Authors: Gonen, N  Assaraf, YG 
Citation: Gonen N and Assaraf YG, Drug Resist Updat. 2012 Aug;15(4):183-210. doi: 10.1016/j.drup.2012.07.002. Epub 2012 Aug 23.
RGD ID: 7242703
Pubmed: PMID:22921318   (View Abstract at PubMed)
DOI: DOI:10.1016/j.drup.2012.07.002   (Journal Full-text)

In the past 65 years, antifolates targeting folate metabolism played a pivotal role in drug treatment of malignant, microbial, parasitic and chronic inflammatory diseases. Drug discovery of novel antifolates with improved properties and superior activities remains an attractive strategy both in academia and in the pharmaceutical industry. Among novel antifolates are pemetrexed which primarily targets thymidylate synthase as well as pralatrexate which blocks dihydrofolate reductase, and displays enhanced transport and cellular retention properties.
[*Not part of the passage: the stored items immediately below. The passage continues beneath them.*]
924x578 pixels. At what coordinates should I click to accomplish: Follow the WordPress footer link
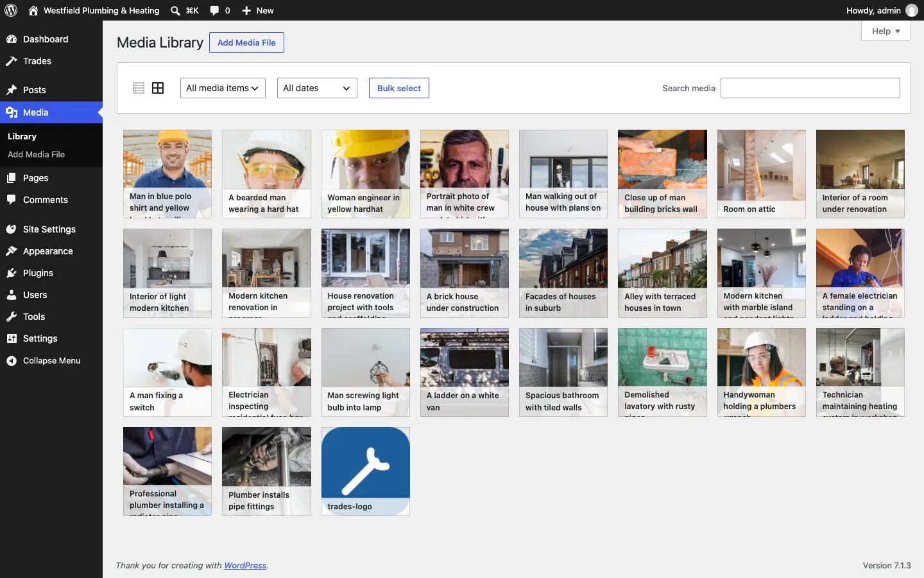click(x=245, y=565)
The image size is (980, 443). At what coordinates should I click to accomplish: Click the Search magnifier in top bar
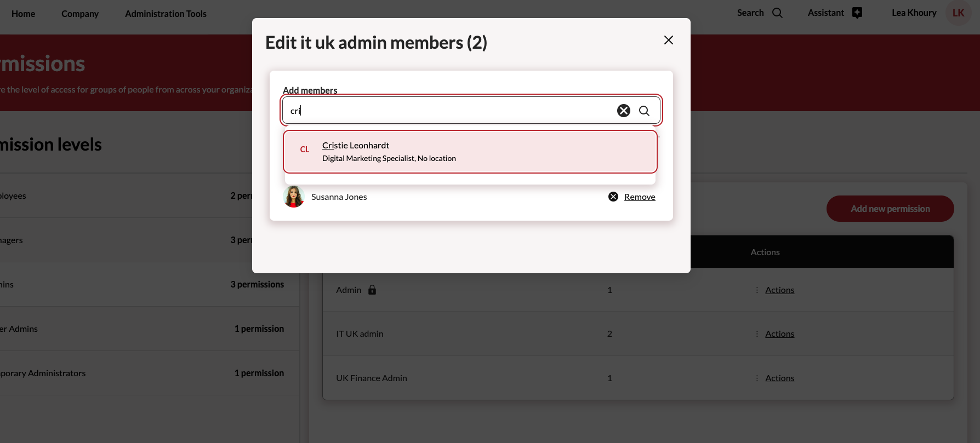(777, 13)
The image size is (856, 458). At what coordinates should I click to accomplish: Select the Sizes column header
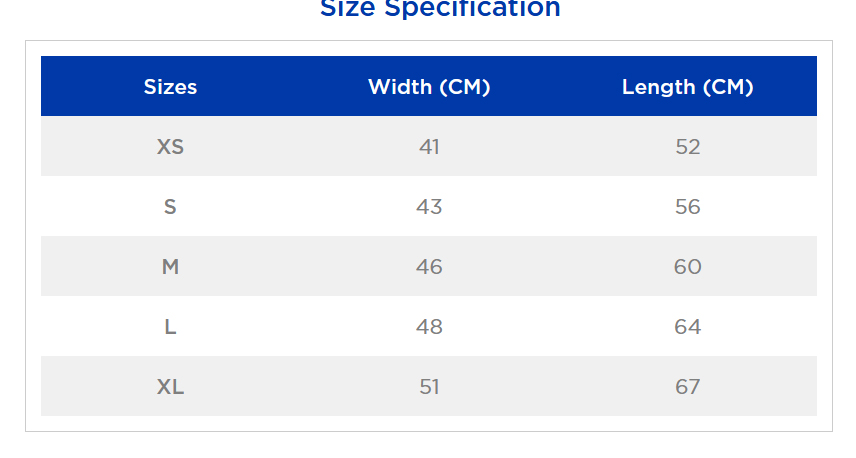170,87

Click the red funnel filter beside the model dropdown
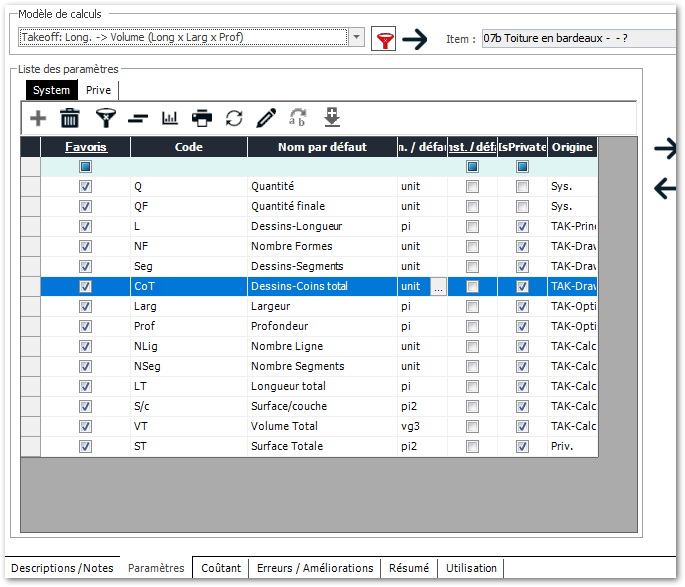[x=383, y=39]
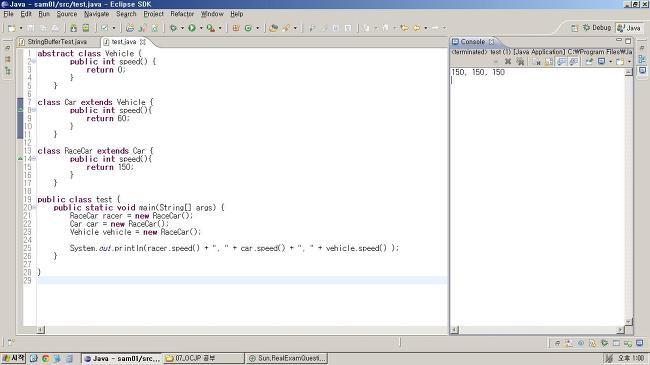Click the Remove Launch icon in Console
This screenshot has height=365, width=650.
click(x=508, y=62)
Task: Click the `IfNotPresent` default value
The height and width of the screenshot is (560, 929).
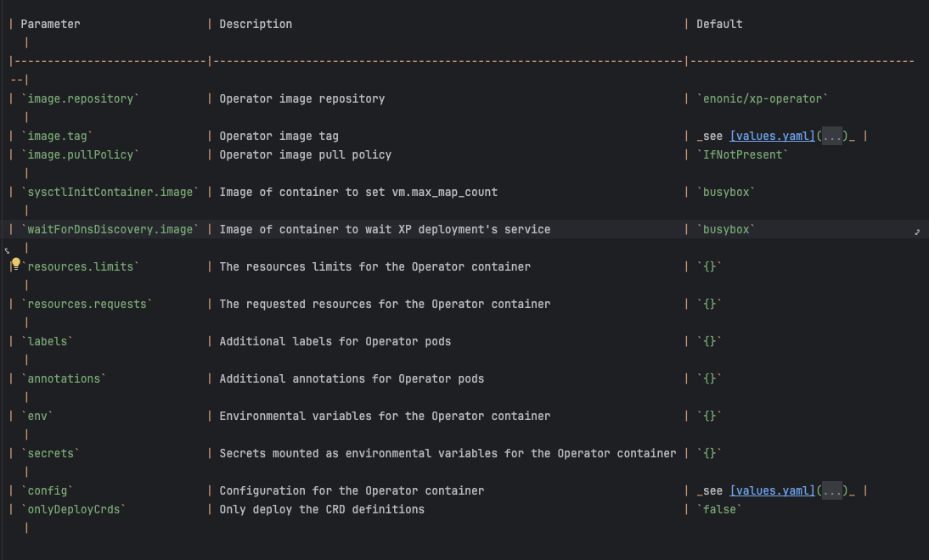Action: coord(742,154)
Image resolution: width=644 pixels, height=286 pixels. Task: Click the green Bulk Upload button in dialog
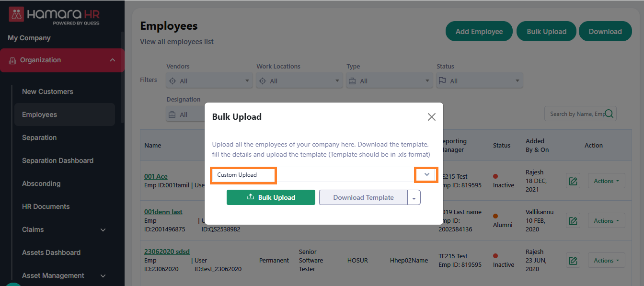[271, 197]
The present review describes the evolution and pharmacological activity of antifolates and prospects for the development of the next generation antifolates. Pre-clinical and clinical studies identified a plethora of mechanisms of antifolate resistance that are a primary hindrance to curative cancer chemotherapy; these are frequently associated with qualitative and/or quantitative alterations in influx and/or efflux transporters of antifolates and in folate-dependent enzymes. Current advances including for example the deciphering of the dominant folate transporter proton-coupled folate transporter (PCFT/SLC46A1) facilitated the synthesis of experimental antifolates aimed at selectively targeting solid tumor cells, which reside in an acidic microenvironment where PCFT supposedly functions optimally. Moreover, drugs that are structurally and mechanistically distinct from folates were conjugated to folic acid (e.g. Vintafolide/EC145, a folic acid desacetylvinblastine conjugate) to facilitate endocytosis via the folate receptor (FR) which is markedly overexpressed in various solid tumors. In an alternative approach, novel antifolates selectively targeting the FR but not other folate transporters are being developed (e.g. BGC 945). Hence, targeting mechanisms of antifolate-resistance could facilitate the development of rationally-based novel antifolates and strategies that overcome chemoresistance.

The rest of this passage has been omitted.